Is there a closed form or recursive form for the new delta operator $S_{-y}\circ \delta?$
After some experimentation with $\delta=d/dx$, ie the usual derivative which has basic sequence $\{x^n\}$, I found that $q_n(x)=x(x+ny)^{n-1}$ (ie a form of the Abel polynomials) is the new basic sequence for $n>0$, with $q_0\equiv 1$. I'm wondering if a similar relation holds for any $\delta$ operator. Thanks!
See here for a description of the delta operator.
Edit:
Here is the definition of basic sequence: $\{q_n\}$ is a basic sequence for $\delta$ if:
- $q_0\equiv 1$
- $q_n(0)=0$ for all $n\geq 0$
- $q_n=n\delta(q_{n-1})$ for all $n\geq 1$.
We use two results without proof [See On the Foundations of Combinatorial Theory. VIII. Finite Operator Calculus by G-C Rota, D. Kahaner, A. Odlyzko, Academic Press 1973]

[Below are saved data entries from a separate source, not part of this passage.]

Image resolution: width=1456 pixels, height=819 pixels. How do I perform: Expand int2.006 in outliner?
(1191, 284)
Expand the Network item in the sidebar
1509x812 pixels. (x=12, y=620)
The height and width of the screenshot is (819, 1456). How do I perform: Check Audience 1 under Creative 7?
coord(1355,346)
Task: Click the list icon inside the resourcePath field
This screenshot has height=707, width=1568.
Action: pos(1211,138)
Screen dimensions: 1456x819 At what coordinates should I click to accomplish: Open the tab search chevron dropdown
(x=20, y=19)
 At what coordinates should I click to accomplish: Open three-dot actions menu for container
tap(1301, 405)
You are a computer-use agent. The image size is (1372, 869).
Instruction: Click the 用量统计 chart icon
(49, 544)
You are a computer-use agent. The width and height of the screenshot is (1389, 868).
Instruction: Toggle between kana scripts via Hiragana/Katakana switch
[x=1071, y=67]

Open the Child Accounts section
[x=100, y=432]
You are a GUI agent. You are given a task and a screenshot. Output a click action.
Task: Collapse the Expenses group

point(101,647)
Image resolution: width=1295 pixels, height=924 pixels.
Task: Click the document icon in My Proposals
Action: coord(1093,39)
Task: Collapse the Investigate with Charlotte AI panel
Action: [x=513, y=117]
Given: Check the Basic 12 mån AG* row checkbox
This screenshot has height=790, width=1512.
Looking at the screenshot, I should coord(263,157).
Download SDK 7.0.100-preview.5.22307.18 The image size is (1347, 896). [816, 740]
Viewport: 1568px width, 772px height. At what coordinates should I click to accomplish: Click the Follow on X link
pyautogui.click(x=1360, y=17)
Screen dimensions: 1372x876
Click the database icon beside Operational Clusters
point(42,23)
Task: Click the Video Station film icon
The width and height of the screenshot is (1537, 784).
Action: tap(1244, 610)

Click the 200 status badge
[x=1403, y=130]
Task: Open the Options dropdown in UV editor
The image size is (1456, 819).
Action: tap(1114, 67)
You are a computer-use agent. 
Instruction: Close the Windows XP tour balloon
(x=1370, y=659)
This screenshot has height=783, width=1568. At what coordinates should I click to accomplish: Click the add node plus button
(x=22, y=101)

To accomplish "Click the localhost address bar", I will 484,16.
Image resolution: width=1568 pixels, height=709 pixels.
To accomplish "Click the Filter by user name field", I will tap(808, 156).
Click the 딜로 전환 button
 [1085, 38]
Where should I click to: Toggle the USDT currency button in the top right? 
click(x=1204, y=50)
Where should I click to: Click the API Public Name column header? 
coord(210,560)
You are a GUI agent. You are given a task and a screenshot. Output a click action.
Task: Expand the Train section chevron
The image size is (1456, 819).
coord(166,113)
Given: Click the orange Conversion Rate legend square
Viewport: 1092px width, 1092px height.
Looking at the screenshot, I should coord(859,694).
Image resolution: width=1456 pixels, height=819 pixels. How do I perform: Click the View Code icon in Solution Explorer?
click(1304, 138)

{Theorem 1} $Q$ is a delta-operator iff $Q=DP$ for some invertible, shift invariant operator $P$, where $D=\frac{d}{dx}$ is the usual derivative operator.
{Theorem 2} If $p_n(x)$ is a basic sequence for delta operator $Q=DP$, then for $n>0$, $$p_n(x)=xP^{-n}x^{n-1}$$
Onto the problem
let $Q=\delta$, $\tilde{Q}=\tilde{\delta}$. Then, by Theorem 1 and the definition of $\tilde{Q}$, (noting that $D,\tau_{-y}$ and $P$ all commute as shift-invariant operators): $$Q=DP\implies \tilde{Q}=\tau_{-y}\delta =\tau_{-y}DP=D\tau_{-y}P$$ Henceforth, let $\tilde{P}=\tau_{-y}P$. By commutativity, $$\tilde{P}^{-n}=(\tau_{-y}P)^{-n}=P^{-n}\tau_{ny}$$
By theorem 2, the basic polynomials, $\{\tilde{p}_n\}$ of $\tilde{Q}$ are: $$\tilde{p}_n(x)=x\tilde{P}^{-n}x^{n-1}$$ Also by Theorem 2, we have that: $$p_n(x)=xP^{-n}x^{n-1}\iff \frac{p_n(x)}{x}=P^{-n}(x^{n-1}) \iff \frac{p_n(x+ny)}{x+ny}=P^{-n}(x+ny)^{n-1}=P^{-n}\tau_{ny} x^{n-1}=\tilde{P}^{-n}x^{n-1}$$ and hence, combining the above two equations, we find that: $$\tilde{p}_n(x)=x\tilde{P}^{-n}x^{n-1}=x\frac{p_n(x+ny)}{x+ny}$$ as desired.